Dynamic single-nucleus transcriptomic profiling of kidney development in Bamaxiang pigs and wild boar

Defining developmental periods- and breed-specific cellular features of the porcine kidney is critical for refining donor selection strategies in xenotransplantation. This study utilized single-nucleus RNA sequencing to generate 71 081 high-quality transcriptomes from eight kidneys sampled across three developmental periods—weaning, fattening, and maturity—in Bamaxiang (BMX) and wild boar (WB) breeds. A total of 33 distinct cell types were identified. Proximal tubule (PT), principal (PC), and thick ascending limb (TAL) cells exhibited pronounced transcriptional transitions across developmental periods. PT cells displayed a temporal shift from early development-related functions during the weaning period to metabolic and transport functions during fattening and maturity.
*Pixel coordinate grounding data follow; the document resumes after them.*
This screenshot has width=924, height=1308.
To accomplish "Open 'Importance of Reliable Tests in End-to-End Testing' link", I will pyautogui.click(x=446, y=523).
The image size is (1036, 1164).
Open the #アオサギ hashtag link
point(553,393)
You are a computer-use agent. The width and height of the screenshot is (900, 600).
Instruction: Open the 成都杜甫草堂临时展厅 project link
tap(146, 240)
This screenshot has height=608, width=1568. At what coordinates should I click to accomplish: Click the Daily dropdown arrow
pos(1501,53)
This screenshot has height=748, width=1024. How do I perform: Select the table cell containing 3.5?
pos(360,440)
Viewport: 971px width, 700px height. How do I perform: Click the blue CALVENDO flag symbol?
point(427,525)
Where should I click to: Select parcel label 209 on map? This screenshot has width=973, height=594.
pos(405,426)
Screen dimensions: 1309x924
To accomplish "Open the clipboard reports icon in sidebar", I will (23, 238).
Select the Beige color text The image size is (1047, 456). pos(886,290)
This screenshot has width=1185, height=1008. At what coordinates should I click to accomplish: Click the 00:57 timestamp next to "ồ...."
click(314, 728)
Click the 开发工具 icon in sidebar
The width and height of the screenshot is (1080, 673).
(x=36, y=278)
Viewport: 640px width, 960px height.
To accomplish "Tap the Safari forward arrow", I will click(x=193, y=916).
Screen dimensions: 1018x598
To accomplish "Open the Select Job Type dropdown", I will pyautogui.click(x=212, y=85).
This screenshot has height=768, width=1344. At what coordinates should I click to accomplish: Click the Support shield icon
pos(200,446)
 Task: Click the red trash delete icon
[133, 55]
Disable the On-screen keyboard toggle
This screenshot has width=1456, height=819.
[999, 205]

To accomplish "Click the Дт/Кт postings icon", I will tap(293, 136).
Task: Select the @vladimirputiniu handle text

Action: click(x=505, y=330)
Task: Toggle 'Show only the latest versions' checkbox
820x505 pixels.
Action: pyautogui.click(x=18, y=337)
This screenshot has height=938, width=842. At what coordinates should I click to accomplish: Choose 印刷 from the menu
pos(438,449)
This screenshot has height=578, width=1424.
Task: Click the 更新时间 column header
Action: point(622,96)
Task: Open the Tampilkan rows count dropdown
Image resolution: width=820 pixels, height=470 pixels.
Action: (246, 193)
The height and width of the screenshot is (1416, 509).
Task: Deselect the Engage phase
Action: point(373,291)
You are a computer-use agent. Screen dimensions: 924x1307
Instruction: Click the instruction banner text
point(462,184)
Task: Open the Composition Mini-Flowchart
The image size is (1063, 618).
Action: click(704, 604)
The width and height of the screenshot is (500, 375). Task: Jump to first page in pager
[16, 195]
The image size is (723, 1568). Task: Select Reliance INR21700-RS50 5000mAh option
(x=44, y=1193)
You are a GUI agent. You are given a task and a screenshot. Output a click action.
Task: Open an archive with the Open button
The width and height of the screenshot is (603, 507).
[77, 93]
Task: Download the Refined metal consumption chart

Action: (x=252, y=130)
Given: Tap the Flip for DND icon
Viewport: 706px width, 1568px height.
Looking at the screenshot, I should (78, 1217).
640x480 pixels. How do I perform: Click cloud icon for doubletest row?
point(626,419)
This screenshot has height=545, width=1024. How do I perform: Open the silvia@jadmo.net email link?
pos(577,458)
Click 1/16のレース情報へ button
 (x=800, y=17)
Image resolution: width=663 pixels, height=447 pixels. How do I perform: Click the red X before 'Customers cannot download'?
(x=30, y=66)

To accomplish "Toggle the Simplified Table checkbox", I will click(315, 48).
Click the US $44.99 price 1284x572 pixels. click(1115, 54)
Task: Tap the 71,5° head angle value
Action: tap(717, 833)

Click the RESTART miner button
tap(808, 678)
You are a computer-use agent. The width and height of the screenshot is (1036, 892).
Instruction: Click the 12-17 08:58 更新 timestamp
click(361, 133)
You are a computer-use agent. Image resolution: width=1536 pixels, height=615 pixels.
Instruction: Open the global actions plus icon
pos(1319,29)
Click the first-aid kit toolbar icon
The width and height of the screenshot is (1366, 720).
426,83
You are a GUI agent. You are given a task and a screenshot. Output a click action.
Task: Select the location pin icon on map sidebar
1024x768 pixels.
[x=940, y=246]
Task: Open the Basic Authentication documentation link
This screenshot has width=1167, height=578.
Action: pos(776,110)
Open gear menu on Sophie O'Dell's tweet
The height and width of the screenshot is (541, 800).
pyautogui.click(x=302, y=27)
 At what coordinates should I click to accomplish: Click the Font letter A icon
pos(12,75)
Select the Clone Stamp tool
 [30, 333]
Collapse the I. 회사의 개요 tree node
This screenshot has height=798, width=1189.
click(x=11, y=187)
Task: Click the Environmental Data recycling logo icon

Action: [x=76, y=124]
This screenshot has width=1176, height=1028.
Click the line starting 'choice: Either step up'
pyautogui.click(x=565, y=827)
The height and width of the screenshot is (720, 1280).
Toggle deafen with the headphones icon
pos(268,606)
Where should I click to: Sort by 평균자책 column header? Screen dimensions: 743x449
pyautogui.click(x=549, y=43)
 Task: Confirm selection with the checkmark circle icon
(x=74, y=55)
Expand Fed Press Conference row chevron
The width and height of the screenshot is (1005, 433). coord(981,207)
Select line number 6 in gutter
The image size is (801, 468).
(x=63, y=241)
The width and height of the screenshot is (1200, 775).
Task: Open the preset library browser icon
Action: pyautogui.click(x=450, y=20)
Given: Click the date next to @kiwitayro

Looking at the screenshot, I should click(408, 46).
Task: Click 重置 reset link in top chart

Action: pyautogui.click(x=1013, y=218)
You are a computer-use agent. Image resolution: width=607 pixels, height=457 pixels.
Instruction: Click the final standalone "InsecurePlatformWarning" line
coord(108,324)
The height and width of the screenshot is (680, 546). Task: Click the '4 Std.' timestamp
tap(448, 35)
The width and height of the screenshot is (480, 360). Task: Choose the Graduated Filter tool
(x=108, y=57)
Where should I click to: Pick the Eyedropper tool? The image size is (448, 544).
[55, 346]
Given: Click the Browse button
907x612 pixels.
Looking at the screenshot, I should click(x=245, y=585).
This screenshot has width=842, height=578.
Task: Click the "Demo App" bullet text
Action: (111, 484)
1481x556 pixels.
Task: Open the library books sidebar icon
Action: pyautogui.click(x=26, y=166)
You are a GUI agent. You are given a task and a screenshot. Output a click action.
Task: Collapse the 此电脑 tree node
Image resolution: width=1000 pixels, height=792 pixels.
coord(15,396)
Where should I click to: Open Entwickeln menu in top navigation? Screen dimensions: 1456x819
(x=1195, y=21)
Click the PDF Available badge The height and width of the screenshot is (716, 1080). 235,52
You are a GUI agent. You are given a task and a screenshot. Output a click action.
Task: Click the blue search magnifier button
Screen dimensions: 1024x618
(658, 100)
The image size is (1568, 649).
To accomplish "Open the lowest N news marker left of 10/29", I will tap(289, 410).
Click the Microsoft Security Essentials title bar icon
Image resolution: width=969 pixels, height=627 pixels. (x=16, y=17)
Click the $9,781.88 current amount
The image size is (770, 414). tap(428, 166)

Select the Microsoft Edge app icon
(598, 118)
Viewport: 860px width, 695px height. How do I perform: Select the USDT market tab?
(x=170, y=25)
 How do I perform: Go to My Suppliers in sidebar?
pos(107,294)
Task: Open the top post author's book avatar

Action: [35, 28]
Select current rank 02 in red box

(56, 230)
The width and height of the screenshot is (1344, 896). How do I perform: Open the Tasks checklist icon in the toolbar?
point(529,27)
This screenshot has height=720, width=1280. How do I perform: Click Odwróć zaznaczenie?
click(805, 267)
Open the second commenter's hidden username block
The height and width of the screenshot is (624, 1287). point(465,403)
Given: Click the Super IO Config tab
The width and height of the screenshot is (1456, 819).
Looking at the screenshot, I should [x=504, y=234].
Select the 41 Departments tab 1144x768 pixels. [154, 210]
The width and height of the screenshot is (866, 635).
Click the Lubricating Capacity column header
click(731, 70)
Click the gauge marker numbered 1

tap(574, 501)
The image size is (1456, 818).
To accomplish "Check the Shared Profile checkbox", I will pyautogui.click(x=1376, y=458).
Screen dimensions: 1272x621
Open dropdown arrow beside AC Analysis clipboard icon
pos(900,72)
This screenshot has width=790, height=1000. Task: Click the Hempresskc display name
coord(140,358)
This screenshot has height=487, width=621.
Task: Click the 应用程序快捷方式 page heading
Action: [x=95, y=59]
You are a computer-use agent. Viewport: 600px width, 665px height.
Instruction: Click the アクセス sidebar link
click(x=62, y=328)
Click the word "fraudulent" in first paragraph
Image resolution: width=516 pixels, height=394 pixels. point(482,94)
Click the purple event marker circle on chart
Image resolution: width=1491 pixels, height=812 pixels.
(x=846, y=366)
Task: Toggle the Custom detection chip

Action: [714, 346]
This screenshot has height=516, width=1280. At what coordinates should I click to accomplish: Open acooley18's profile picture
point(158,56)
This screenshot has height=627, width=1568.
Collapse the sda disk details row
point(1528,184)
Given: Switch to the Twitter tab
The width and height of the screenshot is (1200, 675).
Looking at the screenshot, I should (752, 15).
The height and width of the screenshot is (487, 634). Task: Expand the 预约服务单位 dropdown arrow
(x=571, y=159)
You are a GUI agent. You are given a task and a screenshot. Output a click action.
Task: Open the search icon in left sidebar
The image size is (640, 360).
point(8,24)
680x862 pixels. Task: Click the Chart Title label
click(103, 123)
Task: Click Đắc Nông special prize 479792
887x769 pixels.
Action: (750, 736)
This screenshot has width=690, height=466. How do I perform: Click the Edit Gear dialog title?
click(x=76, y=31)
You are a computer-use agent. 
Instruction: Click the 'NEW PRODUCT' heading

Subclustering of PT cells revealed discrete functional subtypes, including a mature WB-specific PT2 cluster enriched in immune function regulation. In PC cells, both breeds expressed a shared PC0 subtype during weaning with signatures of cellular development. The WB-specific PC2 subtype was enriched in thermoregulation pathways, whereas at maturity, the BMX-specific PC0 subtype exhibited transcriptional features associated with oxidative metabolism and the WB-specific PC1 subtype expressed genes involved in glucose metabolism. These findings suggest divergent physiological adaptations to domestication and wild environments. Cell-cell interaction analysis identified the epidermal growth factor (EGF) signaling pathway as the most active across BMX kidney development, with epithelial tubule subtypes engaging in ligand-receptor interactions via ligands, including betacellulin (BTC), EGF, and transforming growth factor-α (TGF-α).